Taffy apples, with their strange interlude of savory, sweet and tart flavors, dig themselves a necessary spot on autumn menus.

In the wake of apple season, the brisk weather signals the first sign of buxom caramel apples and taffy apples peering out from candy store windows and bakery kiosks.

If caramel and taffy apples were only bite-sized! Our fancy for this fall snack would be much more satisfied.

In an attempt to compress the flavors of a classic taffy apple, countless variations on the dessert have been conceived.

Candies, cookies, cakes and ice cream take partial credit for the reinvention, combining the tartness of green apples with the smooth sweetness of the caramel in an unusual form. With an even more modish twist (and in a portable form that keeps our faces and hands relatively sticky-free), caramel apple bars take the flavor of a traditional taffy apple and marry them to the that of a classic apple pie.

These crumbly bars exhibit more of the flavors of a pie — the spices, the buttery apples sauteed in brown sugar and, of course, the crumb topping complete with a salty medley of oats and nuts. But a gooey layer of caramel — either homemade or prepared — gives us that nostalgic childhood flavor from autumn that we love so much.

Store-bought caramels give these bars a stiffer consistency, while homemade caramels offer a creamier filling, but when baked together with the melange of all of the other flavors, homemade or store-bought won’t make a difference in taste.

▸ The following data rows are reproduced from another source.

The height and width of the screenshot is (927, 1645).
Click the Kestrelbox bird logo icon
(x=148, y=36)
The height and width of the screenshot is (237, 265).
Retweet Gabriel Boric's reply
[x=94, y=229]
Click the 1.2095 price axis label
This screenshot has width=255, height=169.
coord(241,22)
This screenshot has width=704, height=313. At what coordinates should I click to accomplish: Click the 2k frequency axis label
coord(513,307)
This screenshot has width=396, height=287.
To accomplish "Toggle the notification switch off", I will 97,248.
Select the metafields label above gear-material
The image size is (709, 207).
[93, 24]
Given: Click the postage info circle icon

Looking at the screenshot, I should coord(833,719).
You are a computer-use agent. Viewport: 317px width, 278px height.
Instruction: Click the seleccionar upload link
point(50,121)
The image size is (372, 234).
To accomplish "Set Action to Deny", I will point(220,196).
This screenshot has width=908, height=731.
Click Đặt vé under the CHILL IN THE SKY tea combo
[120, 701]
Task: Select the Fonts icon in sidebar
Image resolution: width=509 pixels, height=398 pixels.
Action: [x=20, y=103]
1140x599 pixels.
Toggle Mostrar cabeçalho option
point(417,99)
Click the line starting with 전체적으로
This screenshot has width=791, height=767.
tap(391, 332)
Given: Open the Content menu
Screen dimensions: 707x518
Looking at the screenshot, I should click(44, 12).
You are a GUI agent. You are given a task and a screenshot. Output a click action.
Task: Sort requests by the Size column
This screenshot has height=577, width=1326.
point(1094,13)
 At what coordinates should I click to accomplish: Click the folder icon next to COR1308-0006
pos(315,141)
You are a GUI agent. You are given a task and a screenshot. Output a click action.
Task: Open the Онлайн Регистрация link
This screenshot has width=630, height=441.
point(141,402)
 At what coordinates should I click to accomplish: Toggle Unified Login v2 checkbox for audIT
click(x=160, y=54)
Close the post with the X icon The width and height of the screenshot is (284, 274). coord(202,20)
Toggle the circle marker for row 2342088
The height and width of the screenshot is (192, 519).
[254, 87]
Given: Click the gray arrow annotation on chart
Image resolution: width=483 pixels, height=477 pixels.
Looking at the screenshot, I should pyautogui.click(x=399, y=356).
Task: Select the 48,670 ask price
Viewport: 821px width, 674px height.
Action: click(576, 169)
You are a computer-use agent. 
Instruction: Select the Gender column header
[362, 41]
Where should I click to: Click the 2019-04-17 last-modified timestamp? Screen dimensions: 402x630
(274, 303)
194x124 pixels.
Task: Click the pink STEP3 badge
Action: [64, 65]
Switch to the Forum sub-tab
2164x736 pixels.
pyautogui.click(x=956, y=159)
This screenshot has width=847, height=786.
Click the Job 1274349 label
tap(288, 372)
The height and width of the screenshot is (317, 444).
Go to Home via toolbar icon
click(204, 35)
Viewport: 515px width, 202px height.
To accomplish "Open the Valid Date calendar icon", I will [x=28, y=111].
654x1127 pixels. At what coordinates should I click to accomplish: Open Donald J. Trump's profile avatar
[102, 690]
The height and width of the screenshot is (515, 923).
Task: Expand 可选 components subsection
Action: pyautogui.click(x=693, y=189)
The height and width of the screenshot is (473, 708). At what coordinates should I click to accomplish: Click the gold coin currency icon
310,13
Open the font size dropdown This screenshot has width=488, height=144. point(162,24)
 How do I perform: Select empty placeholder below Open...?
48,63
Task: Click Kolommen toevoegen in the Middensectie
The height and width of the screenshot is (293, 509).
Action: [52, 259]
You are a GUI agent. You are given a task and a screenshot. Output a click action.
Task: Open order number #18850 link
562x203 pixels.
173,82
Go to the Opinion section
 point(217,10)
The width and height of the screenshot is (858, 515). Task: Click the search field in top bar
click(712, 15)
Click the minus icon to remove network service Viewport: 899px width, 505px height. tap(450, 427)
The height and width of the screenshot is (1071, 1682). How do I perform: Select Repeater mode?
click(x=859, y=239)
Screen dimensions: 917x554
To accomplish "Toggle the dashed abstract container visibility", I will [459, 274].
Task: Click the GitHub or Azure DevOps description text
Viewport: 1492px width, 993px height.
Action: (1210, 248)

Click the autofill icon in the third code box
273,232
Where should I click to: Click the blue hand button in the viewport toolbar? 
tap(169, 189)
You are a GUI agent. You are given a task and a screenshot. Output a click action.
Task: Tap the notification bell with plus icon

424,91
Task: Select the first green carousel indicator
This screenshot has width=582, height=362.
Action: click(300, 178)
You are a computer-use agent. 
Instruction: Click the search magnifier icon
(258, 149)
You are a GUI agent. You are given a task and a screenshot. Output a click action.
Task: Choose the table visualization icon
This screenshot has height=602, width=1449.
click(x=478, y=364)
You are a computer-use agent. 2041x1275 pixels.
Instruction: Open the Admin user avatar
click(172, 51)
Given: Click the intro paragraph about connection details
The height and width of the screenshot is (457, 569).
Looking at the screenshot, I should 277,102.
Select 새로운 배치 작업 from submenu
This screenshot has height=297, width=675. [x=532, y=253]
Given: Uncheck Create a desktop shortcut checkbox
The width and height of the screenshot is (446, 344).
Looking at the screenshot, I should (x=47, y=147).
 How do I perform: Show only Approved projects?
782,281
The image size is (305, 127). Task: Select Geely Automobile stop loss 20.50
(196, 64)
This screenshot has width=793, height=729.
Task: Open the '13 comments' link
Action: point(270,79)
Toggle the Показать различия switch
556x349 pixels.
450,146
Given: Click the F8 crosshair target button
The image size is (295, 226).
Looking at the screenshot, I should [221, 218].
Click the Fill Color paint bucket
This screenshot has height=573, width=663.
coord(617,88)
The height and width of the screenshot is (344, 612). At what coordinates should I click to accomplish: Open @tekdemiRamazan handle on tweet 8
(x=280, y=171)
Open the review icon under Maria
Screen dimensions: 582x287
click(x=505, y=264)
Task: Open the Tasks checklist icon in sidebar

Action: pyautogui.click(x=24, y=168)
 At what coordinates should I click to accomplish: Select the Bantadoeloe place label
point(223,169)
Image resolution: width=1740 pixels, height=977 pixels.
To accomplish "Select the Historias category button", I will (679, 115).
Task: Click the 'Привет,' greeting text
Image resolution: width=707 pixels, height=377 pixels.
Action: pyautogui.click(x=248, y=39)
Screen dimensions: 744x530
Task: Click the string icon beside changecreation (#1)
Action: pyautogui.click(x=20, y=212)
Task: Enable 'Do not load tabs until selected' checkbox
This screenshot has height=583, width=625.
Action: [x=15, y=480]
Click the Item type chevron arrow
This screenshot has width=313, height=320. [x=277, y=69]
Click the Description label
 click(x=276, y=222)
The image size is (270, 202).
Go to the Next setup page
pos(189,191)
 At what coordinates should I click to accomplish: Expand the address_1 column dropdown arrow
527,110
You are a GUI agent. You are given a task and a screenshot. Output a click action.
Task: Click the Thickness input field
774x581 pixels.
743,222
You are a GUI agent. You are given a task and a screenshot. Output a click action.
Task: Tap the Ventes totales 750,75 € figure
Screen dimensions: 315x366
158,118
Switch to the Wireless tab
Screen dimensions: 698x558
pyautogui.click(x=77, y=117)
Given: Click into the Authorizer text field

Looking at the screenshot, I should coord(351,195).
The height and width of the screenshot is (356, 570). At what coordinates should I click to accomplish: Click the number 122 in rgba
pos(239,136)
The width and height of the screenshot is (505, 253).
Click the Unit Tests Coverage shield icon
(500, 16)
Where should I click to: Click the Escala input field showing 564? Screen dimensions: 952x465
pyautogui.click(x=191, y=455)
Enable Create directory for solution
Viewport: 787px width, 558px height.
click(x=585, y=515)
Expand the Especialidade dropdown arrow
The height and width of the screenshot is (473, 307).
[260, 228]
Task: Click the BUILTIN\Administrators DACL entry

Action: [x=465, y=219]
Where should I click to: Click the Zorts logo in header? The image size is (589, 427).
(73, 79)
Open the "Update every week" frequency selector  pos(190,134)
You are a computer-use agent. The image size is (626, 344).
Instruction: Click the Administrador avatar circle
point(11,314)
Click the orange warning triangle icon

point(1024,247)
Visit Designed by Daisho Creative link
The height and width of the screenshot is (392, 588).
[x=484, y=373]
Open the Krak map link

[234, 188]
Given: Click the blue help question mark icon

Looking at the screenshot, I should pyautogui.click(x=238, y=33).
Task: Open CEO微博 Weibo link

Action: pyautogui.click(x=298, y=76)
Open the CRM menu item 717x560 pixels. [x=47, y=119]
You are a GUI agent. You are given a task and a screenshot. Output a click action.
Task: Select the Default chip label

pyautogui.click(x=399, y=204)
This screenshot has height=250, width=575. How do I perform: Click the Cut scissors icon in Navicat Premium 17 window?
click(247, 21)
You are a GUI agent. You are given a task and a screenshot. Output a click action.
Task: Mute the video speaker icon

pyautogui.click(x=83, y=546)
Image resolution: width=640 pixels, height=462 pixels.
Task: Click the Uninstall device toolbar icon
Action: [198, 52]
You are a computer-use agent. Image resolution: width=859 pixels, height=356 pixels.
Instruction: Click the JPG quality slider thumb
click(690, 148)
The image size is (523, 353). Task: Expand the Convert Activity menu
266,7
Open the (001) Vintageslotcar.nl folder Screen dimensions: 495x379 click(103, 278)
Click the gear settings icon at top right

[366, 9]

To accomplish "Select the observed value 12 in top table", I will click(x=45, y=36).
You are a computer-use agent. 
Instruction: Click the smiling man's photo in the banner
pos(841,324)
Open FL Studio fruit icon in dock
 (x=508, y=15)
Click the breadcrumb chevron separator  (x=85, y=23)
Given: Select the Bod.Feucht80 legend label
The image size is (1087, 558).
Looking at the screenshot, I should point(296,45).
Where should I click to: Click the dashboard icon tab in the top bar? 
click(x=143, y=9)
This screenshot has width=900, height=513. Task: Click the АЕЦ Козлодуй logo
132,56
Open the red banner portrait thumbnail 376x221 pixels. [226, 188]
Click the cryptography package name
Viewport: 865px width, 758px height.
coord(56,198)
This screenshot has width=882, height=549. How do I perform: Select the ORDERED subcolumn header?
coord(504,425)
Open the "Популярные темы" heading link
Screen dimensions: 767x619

Two steps of baking refine these bars — once for the crust and once for the filling. Let the finished bars sit overnight and they’ll slice like a dream in the morning. The warm spice of apple pie is there surrounded by intertwining flavors of caramel and nuts—a perfect autumn treat for lunches and mid-day snacks.

Taffy Apple Bars

FOR FILLING:

2 tablespoons unsalted butter

4 medium tart (Granny Smith) apples, peeled, sliced, and cut in half

3 tablespoons sugar

3/4 teaspoon ground cinnamon

1/4 teaspoon grated nutmeg

Pinch of ground ginger

1 14-ounce bag caramel candies, unwrapped or 2 cups of homemade caramels (about 50)

2 tablespoons heavy cream

FOR CRUST AND TOPPING:

11/2 cups all-purpose flour

1 cup old-fashioned oats

1/3 cup sugar

1/3 cup dark brown sugar, lightly packed

3/4 teaspoon baking powder

1/2 teaspoon salt

1/4 teaspoon ground cinnamon

12 tablespoons cold unsalted butter, cut into small pieces

1 large egg yolk

2 teaspoons vanilla extract

1/2 cup chopped peanuts or pecans

Preheat the oven to 375 degrees. Line a 13-by-9-inch glass baking pan with foil or parchment paper.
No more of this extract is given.